I had never looked into this issue of Freud's deceptive work before.
However, my comment goes towards the idea of "psychoanalysis" not having any worth, which is what one could get from this podcast listening to Dufresne. (I get the sense of someone who may be a very talented historian/scholar, but is possibly way out of his depth in his knowledge of psychology and psychotherapy.) Wow,
we should really be careful here. Though classical, straight Freudian psychoanalysis is pretty much out of date, psychodynamic schools of therapy, which all have their original influence in Freud (more than Jung or Adler and the others, there's no comparison), are very much still practiced and cannot in any way be described as "bunk".
"Object relations" therapies (mostly British: Klein, Winnicott, Fairbairn, etc.), self psychology (Kohut), relational psychoanalysis, etc. etc, which are all "psychoanalytically informed", are still current and have an immense worth clinically, and I dare say possibly millions of people's lives have been profoundly affected and saved, and still are. They're built upon the clinical practice and research of mountains of people over a century's worth of work. Not to mention the still highly respected work of a "psychoanalyst" such as
Eric Erikson ("identity crisis"), or
attachment theory, a completely empirical theory of child development which is now scientifically widely accepted, which was originally the work of the Brit
John Bowlby, who started out and until the end called himself a "psychoanalyst".

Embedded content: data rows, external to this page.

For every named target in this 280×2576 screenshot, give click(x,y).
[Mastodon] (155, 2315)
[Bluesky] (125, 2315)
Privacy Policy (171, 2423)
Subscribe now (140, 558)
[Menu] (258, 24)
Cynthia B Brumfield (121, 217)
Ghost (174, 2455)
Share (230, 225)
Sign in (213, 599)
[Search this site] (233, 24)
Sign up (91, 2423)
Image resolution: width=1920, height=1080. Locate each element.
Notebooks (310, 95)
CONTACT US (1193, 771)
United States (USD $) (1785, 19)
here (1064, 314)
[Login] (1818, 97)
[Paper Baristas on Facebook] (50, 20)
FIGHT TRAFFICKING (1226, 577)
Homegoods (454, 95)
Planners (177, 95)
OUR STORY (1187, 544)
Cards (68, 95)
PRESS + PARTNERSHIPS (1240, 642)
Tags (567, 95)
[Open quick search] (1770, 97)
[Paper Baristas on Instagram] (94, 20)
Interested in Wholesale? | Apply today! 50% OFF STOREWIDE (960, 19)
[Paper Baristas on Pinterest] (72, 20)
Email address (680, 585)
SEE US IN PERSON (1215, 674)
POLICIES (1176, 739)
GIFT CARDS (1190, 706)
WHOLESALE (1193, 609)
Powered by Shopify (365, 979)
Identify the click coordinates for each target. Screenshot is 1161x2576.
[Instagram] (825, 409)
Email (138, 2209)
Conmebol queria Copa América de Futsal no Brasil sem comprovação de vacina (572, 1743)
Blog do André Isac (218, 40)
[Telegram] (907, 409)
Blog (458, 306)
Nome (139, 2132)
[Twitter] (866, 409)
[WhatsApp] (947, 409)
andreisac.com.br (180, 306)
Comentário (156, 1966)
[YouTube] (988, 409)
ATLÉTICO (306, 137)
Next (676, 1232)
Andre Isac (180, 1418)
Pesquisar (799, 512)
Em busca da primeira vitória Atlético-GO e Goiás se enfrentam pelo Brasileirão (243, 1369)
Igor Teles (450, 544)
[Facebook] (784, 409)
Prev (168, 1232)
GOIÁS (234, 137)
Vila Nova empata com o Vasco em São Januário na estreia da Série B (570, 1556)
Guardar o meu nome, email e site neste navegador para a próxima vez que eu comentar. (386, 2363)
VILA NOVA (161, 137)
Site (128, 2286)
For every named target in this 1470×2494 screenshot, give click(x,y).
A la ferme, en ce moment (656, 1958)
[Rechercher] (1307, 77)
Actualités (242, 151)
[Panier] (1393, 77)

(In the last decades, "psychoanalysts" who have gone way beyond Freud, or his immediate followers, and are more linked to schools like attachment theory and self psychology, have also deeply enriched our understanding of child development and human psychology, human relatedness and the rich nature of subjectivity, partly through closely looking at the scientific, empirical research on child development. An example:
Daniel Stern.)
No matter the deceptions he may have been involved in, and the outdated specifics of his theories (no one but strict, very orthodox Freudians are nowadays buying into the "sex and death" biological instincts), Freud's contributions should not be overlooked. His promoting the role of the unconscious in our daily lives and the view of the human person as therefore not transparent to him or herself, a whole bunch of clinical therapeutic concepts like transference and counter-transference (however transformed since) that relate to the relational nature of what necessarily happens between the therapist and the patient, cannot be overlooked or thrown away. (A lot of these concepts are integrated today in the most modern versions of other forms of therapy as well: cognitive, humanistic, transpersonal, etc.)